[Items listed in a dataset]
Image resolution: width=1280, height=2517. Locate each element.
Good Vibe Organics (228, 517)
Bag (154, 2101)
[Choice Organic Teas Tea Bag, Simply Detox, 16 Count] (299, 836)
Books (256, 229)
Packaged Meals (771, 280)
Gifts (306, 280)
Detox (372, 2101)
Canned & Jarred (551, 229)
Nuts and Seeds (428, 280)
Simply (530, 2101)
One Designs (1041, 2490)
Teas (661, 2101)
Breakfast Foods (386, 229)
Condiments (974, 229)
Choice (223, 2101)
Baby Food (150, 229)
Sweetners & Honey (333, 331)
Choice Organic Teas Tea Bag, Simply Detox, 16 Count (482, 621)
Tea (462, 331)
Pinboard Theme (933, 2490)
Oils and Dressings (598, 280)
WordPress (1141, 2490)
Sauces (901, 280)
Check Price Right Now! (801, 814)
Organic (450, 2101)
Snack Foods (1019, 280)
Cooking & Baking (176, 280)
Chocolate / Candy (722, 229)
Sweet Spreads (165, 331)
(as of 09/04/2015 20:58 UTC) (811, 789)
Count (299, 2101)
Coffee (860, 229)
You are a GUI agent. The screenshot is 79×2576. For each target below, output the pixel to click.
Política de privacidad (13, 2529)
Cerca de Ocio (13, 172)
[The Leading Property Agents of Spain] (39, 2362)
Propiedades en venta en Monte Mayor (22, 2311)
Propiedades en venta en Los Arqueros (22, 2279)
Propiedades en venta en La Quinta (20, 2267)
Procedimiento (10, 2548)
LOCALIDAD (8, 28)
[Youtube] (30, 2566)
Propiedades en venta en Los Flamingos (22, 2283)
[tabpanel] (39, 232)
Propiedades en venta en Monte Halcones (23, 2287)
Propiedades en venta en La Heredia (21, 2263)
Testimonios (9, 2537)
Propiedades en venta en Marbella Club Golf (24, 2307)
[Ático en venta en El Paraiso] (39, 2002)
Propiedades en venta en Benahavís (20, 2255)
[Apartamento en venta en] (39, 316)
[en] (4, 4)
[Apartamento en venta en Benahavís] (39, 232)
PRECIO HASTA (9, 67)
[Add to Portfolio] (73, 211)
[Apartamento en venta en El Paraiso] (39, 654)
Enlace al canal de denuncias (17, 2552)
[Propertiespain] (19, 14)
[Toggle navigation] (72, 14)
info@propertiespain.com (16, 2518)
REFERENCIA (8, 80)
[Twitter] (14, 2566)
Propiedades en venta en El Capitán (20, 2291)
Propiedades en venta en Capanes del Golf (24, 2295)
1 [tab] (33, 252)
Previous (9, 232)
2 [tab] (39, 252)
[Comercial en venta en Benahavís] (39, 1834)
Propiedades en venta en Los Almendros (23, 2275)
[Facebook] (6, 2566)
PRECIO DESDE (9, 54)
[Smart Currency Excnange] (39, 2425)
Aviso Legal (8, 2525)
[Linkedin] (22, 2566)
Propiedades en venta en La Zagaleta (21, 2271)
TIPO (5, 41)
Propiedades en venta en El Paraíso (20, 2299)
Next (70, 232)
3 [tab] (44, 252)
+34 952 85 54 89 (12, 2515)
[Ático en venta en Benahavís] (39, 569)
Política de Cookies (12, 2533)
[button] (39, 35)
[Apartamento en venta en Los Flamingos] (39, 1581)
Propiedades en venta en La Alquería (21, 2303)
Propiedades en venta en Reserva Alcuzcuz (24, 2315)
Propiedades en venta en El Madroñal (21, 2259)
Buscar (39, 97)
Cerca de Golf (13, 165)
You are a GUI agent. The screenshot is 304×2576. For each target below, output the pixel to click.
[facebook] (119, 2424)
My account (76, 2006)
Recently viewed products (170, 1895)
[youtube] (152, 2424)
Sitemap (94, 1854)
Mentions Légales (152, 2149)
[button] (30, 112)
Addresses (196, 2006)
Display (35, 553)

● **WHAT IS REQUIRED**: Could you retype every line of the data exactly?

● **EXERCISE SOLUTION**:
Image resolution: width=1280, height=2517. Locate each element.
Good Vibe Organics (228, 517)
Bag (154, 2101)
[Choice Organic Teas Tea Bag, Simply Detox, 16 Count] (299, 836)
Books (256, 229)
Packaged Meals (771, 280)
Gifts (306, 280)
Detox (372, 2101)
Canned & Jarred (551, 229)
Nuts and Seeds (428, 280)
Simply (530, 2101)
One Designs (1041, 2490)
Teas (661, 2101)
Breakfast Foods (386, 229)
Condiments (974, 229)
Choice (223, 2101)
Baby Food (150, 229)
Sweetners & Honey (333, 331)
Choice Organic Teas Tea Bag, Simply Detox, 16 Count (482, 621)
Tea (462, 331)
Pinboard Theme (933, 2490)
Oils and Dressings (598, 280)
WordPress (1141, 2490)
Sauces (901, 280)
Check Price Right Now! (801, 814)
Organic (450, 2101)
Snack Foods (1019, 280)
Cooking & Baking (176, 280)
Chocolate / Candy (722, 229)
Sweet Spreads (165, 331)
(as of 09/04/2015 20:58 UTC) (811, 789)
Count (299, 2101)
Coffee (860, 229)
You are a GUI agent. The screenshot is 79×2576. For each target below, output the pixel to click.
Política de privacidad (13, 2529)
Cerca de Ocio (13, 172)
[The Leading Property Agents of Spain] (39, 2362)
Propiedades en venta en Monte Mayor (22, 2311)
Propiedades en venta en Los Arqueros (22, 2279)
Propiedades en venta en La Quinta (20, 2267)
Procedimiento (10, 2548)
LOCALIDAD (8, 28)
[Youtube] (30, 2566)
Propiedades en venta en Los Flamingos (22, 2283)
[tabpanel] (39, 232)
Propiedades en venta en Monte Halcones (23, 2287)
Propiedades en venta en La Heredia (21, 2263)
Testimonios (9, 2537)
Propiedades en venta en Marbella Club Golf (24, 2307)
[Ático en venta en El Paraiso] (39, 2002)
Propiedades en venta en Benahavís (20, 2255)
[Apartamento en venta en] (39, 316)
[en] (4, 4)
[Apartamento en venta en Benahavís] (39, 232)
PRECIO HASTA (9, 67)
[Add to Portfolio] (73, 211)
[Apartamento en venta en El Paraiso] (39, 654)
Enlace al canal de denuncias (17, 2552)
[Propertiespain] (19, 14)
[Toggle navigation] (72, 14)
info@propertiespain.com (16, 2518)
REFERENCIA (8, 80)
[Twitter] (14, 2566)
Propiedades en venta en El Capitán (20, 2291)
Propiedades en venta en Capanes del Golf (24, 2295)
1 [tab] (33, 252)
Previous (9, 232)
2 [tab] (39, 252)
[Comercial en venta en Benahavís] (39, 1834)
Propiedades en venta en Los Almendros (23, 2275)
[Facebook] (6, 2566)
PRECIO DESDE (9, 54)
[Smart Currency Excnange] (39, 2425)
Aviso Legal (8, 2525)
[Linkedin] (22, 2566)
Propiedades en venta en La Zagaleta (21, 2271)
TIPO (5, 41)
Propiedades en venta en El Paraíso (20, 2299)
Next (70, 232)
3 [tab] (44, 252)
+34 952 85 54 89 (12, 2515)
[Ático en venta en Benahavís] (39, 569)
Política de Cookies (12, 2533)
[button] (39, 35)
[Apartamento en venta en Los Flamingos] (39, 1581)
Propiedades en venta en La Alquería (21, 2303)
Propiedades en venta en Reserva Alcuzcuz (24, 2315)
Propiedades en venta en El Madroñal (21, 2259)
Buscar (39, 97)
Cerca de Golf (13, 165)
You are a GUI agent. The screenshot is 304×2576. For each target below, output the pixel to click.
[facebook] (119, 2424)
My account (76, 2006)
Recently viewed products (170, 1895)
[youtube] (152, 2424)
Sitemap (94, 1854)
Mentions Légales (152, 2149)
[button] (30, 112)
Addresses (196, 2006)
Display (35, 553)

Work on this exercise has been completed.